Once again, Jon Porter, acting the part well as a fear and hate monger, is attempting to sell us a passel of disinformation in response to the feeble and weak-kneed attempts by Democrats to put an end to the “war” (invasion and occupation) prior to the election.

“As lawmakers warm up for a renewal of the Iraq war debate in the fall, Porter accused Democrats of failing to offer solutions to the war and avoiding a debate on the ramifications of withdrawal,” the Las Vegas Review-Journal continues. According to Porter, “some Democratic organizations, including the Searchlight Leadership Fund operated by Sen. Harry Reid, D-Nev., have funded anti-war groups. The Searchlight Leadership Fund made $5,000 donations to VoteVets.Org in 2006 and again earlier this year, according to federal records.” In response, “Democrats claim that organizations defending President Bush’s war strategy, such as Vets for Freedom or the newly formed Freedom’s Watch, are fronts linked to the Bush administration whose aim is to attack Democrats and boost GOP fortunes in Congress.”

But never mind.
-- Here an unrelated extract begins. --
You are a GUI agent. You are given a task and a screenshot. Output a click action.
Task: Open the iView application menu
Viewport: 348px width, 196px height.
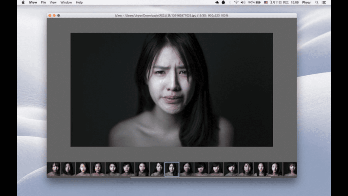[33, 2]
Democrats are so disordered and politically enervated they will not be able to muster the two-thirds vote required to defeat a commander and decider guy veto of any effort to impose a withdrawal timetable. “President Bush is about to ask Congress for $50 billion more to keep fighting the war in Iraq. He is betting—almost certainly correctly—that the Democrats will give him a rough time over the money, probably try to attach timetables for withdrawal to the bill and ultimately give in and pass it,” the Cincinnati Post notes.
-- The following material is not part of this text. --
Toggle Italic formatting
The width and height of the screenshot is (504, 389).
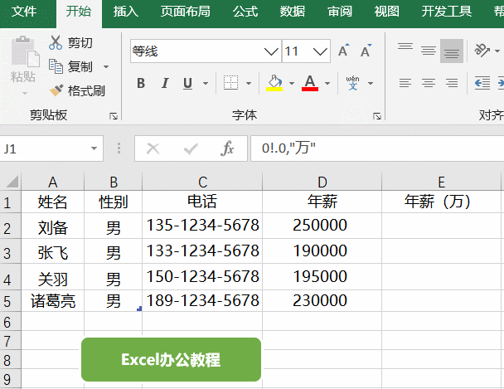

In other words, Democrats, through lack of intestinal fortitude and no shortage of felonious complicity, are guilty as the perfidious neocons for the continued mass murder in Iraq, now well surpassing a million souls. Indeed, the “war” will continue and—if the neocons have their day—Iran will be thrown into the depraved mix. In the coming months, Democrats will dutifully line up behind Hillary, on record—emphasized before the AIPAC gathered—as wanting to confront Iran, that is to say shock and awe it back to the Stone Age, although Paleolithic humans did not endure depleted uranium and epidemic leukemia.
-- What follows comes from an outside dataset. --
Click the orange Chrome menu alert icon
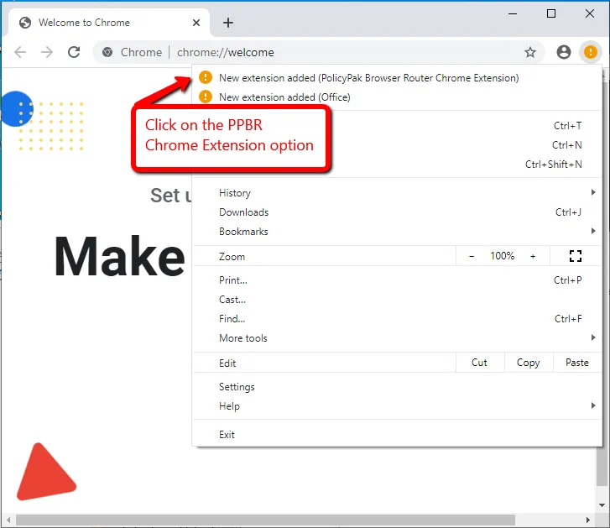This screenshot has height=528, width=610. [x=591, y=52]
In normal, more humane, less Bushzarro times, the lies of the neocon Jon Porter would be met with sardonic derision. Instead, the corporate media, ever compliant, allows this scurrilous neocon to peddle continued and apparently without-end mass murder and egregious crimes against humanity. Unfortunately, as recent experience demonstrates, Porter’s latest admonition—the nation will fork out nine bucks a gallon at the pumps if the U.S. withdraws from the Iraqi killing fields—will work fine and dandy, as America contains no shortage of ignoramuses almost completely bereft of even the most rudimentary knowledge when it comes to politics, history, and even basic geography.